Exclusive: Appian's Marc Wilson warns of AI pilot pitfalls
Artificial intelligence might be the most talked-about technology in enterprise today, but it's also one of the most misunderstood.
Appian's Chief Executive Ambassador and co-founder, Marc Wilson, sat down with TechDay, during his visit to Sydney, to discuss the confusion.
"Many executives tell me the board said 'we need to do AI' - as if it's a dance move," Wilson said "They want to say they've done AI, like it's some kind of status symbol."
Wilson, who helped establish Appian in 1999, spends most of his time travelling the world meeting clients, partners and government agencies to help them unlock real value from their AI investments. He spoke with us ahead of Appian's 'Around the World' event in Sydney, and didn't hold back on the state of AI uptake across enterprise.
According to a widely cited MIT report, around 95% of AI pilots fail to scale or deliver impact.
Wilson believes the core reason is a lack of focus on business process. "Too many initiatives start with the tech first," he said. "They're doing the cool stuff for cool stuff's sake. But if you're not connecting it to something meaningful - something tied to strategy or a real business priority - it's just not going to last."
Why AI needs process
For Wilson, AI is a supporting act, not the star. "We think AI needs process to deliver value," he explained. "You're trying to make something your organisation does better, faster or cheaper. That means changing how the business operates - and that's process."
The error, he said, is treating AI as a bolt-on tool or a standalone brain. "AI is a complementary technology, not a standalone one," Wilson argued. "The fears people have - that AI is making every decision - aren't what's actually happening. Most of the real value is coming from embedding AI inside workflows."
He shared a personal example: using Google's Gemini to generate multiple-choice questions for his daughter's history revision. "It's great. Saves me an hour. But it's not groundbreaking," he said. "That's personal productivity AI. What we're seeing succeed in business is far more boring - but way more valuable."
'Boring AI' gets the job done
Wilson calls it "boring AI" - intelligent document processing, compliance support, automated reporting, and workflow optimisation.
"It doesn't make your teenager's eyes light up," he said. "But it's saving millions of dollars, cutting processing times from days to hours, and freeing people up to do more human work."
Australia, he noted, is leading the charge in this space. "We've seen some of the most advanced production uses of AI here - on par or better than other regions," he said. "It might surprise people, but we're seeing strong adoption across government and regulated industries."
From pilot to production
Partners, Wilson said, are crucial to moving AI beyond the pilot phase.
"The channel brings expertise that's close to the customer. They understand the data, the decisions, the history - and how things should be done," he said.

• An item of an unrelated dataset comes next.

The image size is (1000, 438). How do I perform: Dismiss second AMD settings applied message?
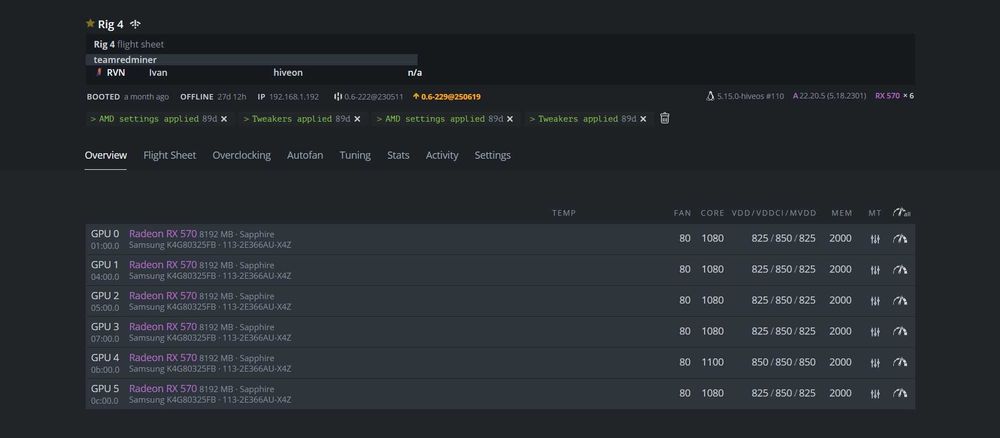510,119
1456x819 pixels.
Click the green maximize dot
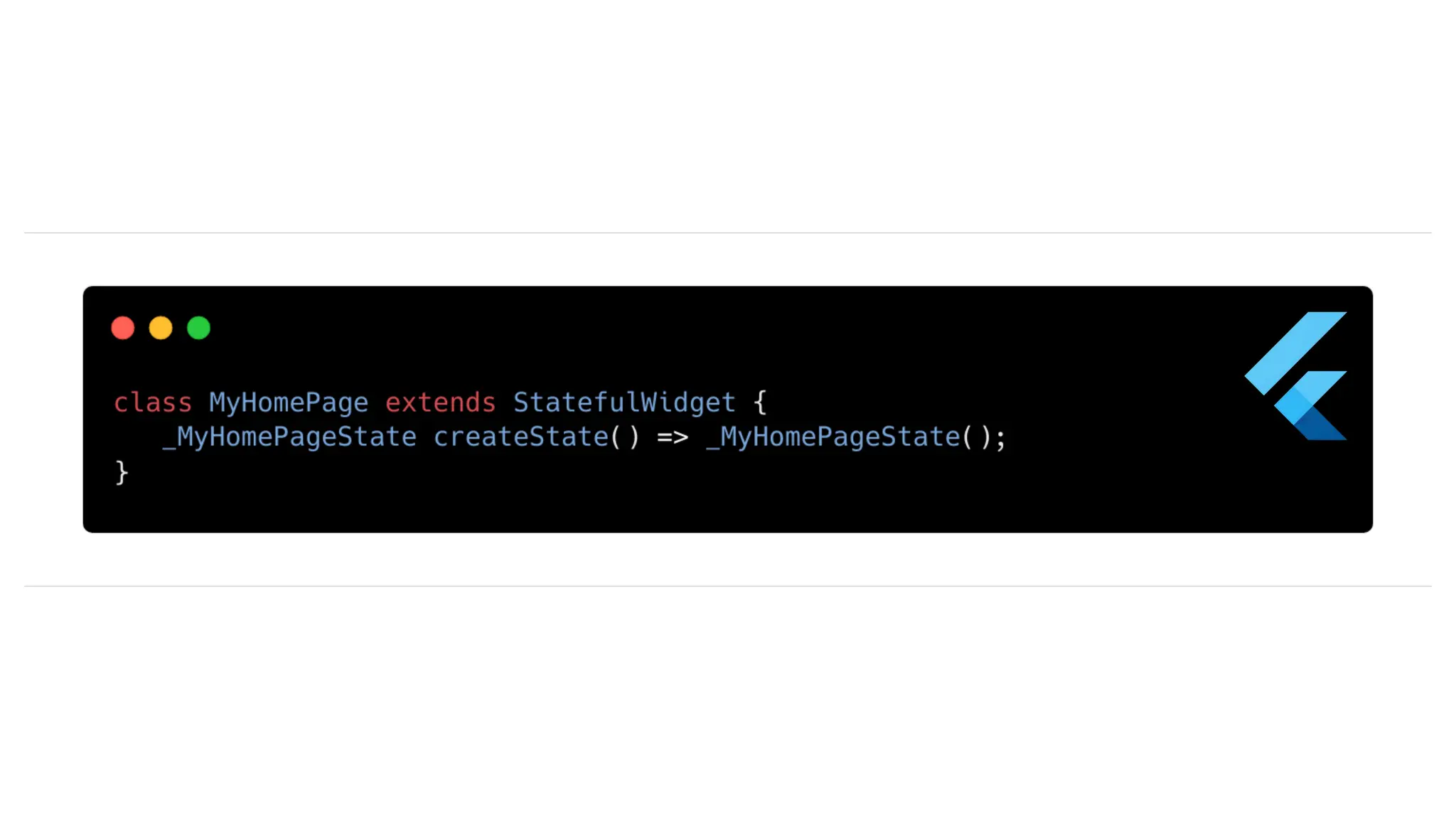[x=198, y=328]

He highlighted a recent success story involving Appian partner Roboyo and the National Injury Insurance Scheme Queensland (NIISQ). "Roboyo built a solution with Appian that embedded Gen AI into the invoice processing workflow. It used to take over a week - now it's under 24 hours," Wilson said. "They're achieving almost 100% accuracy, even better than humans."
That speed, Wilson added, has a very human impact. "When you're seriously injured and waiting on care, delays hurt. Getting that invoice processed faster isn't just efficiency - it's improving lives."
Australia's tight-knit advantage
Australia's channel ecosystem is uniquely placed to deliver those results, Wilson said. "The community here - partners, customers, even government - it's much more close-knit," he explained.
"There's a mutual sense of mission. And that means our partners are more embedded, more aligned, and often more trusted."
Appian is investing locally to keep up. "We're expanding our training and enablement, adding technical support in-country, and making sure our partner teams grow with us," Wilson said. "Our Asia-Pacific headquarters is here, and this region is our fastest-growing globally."
What does good look like?
Asked what success with AI will look like in 2026, Wilson said two things: continuous process optimisation and agentic AI.
"We'll see a shift from one-off AI projects to ongoing improvements - spotting bottlenecks and fine-tuning," he said. "And we'll move from standalone AI tools to intelligent agents embedded in process."
He added, "It won't just be a personal agent booking your flights. It'll be multiple agents working in concert inside business workflows. Directed from the beginning, constrained appropriately, but freeing teams to focus on high-value decisions."
Domain over hype
Wilson also urged organisations to value domain knowledge over flashy tech skills alone. "Our customers aren't using Appian for just one or two things anymore," he said. "They're using it for dozens, even hundreds. So our partners' domain expertise - knowing the industry, the business - is becoming more and more important."
In the end, he said, successful AI comes back to the basics: have a goal, measure the value, and make sure AI is part of a larger plan. "Appian projects are never really done," he said. "There's always a next step, a new improvement to make."
And if those improvements are "boring"? All the better.
"Boring is what's going to fund the future," Wilson said.